Eric Stromberg, Oyster Books CEO, said, “We’re not surprised to see them launch a subscription product. And being chased by a big company is not a new experience for a start-up.” He also noted that “of Oyster’s top 100 titles, only 11 are available on the Kindle Unlimited service.” Julie Haddon, vice president of marketing for Scribd, spent seven years at EBay, “So I’m very familiar with Amazon, and I have a ton of respect for them. I think they’re a terrific brand, and I think they’re a strong competitor. But I think that competition is good, because ultimately the consumers will win and the publishers will win.” That said, Haddon shares Coker’s concerns about exclusivity. “It’s not always the best thing for the author or the reader… Competition, like I said, is good. The more distribution channels we can open up for an author or an artist, the better. So exclusivity is not a part of that.”
Anything worrisome about this whole ebook subscription model in general?
“I’m frankly worried that none of these models are sustainable for these companies,” said Howey. “I’m an eternal optimist, but I’ve been very skeptical about subscription services. I don’t think the way they’re structured is feasible… [But] I like the idea of paying less than full-price for these borrows; it’s only fair to the reader, if they can’t own the book after.”
On the other hand, maybe subscription models are the future. Of everything.

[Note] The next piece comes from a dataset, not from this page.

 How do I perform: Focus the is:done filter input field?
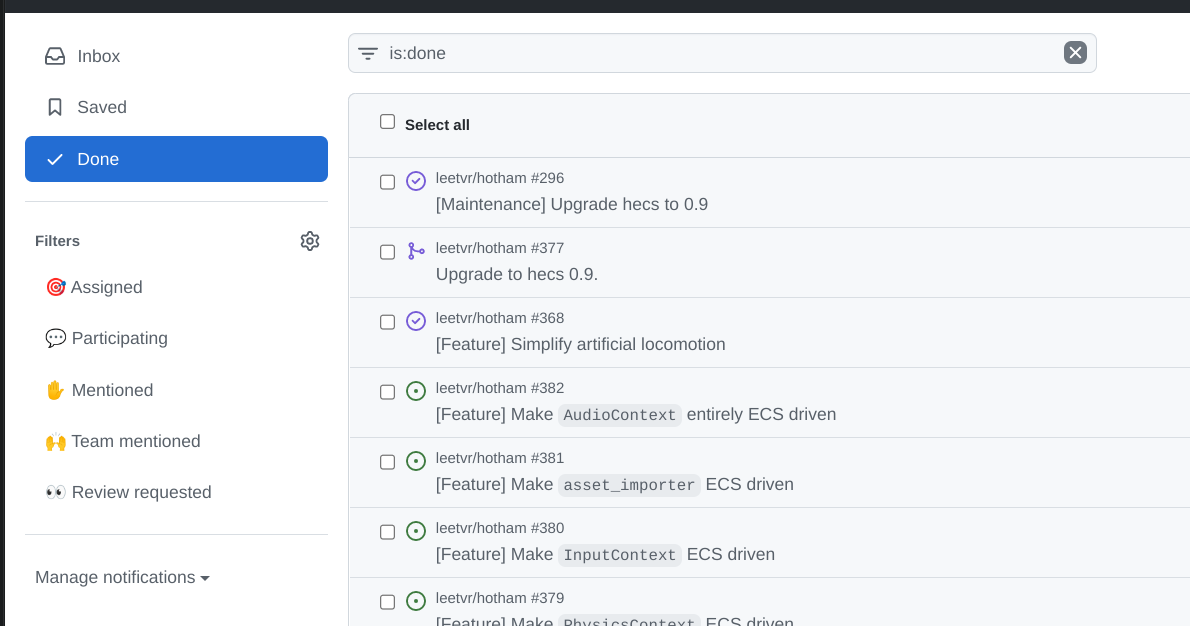click(x=721, y=53)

“I feel like we’ve made tremendous leaps and bounds from the way across the board content is access,” said Haddon. “[We’re] largely moving from what people used to do, where they owned their content and media, and now they’re looking more at, how do we access it? If you would have told me 20 years ago that I didn’t have to own every DVD, and I could access them, that I didn’t have to pay $109 to buy the collection of this favorite episodic series that I watch, I would have thought that was crazy. So who knows where we’ll be going forward. But this on demand life that we live, it’s a consumer’s world. We should let people have the choice of how and why and where and when they get it.”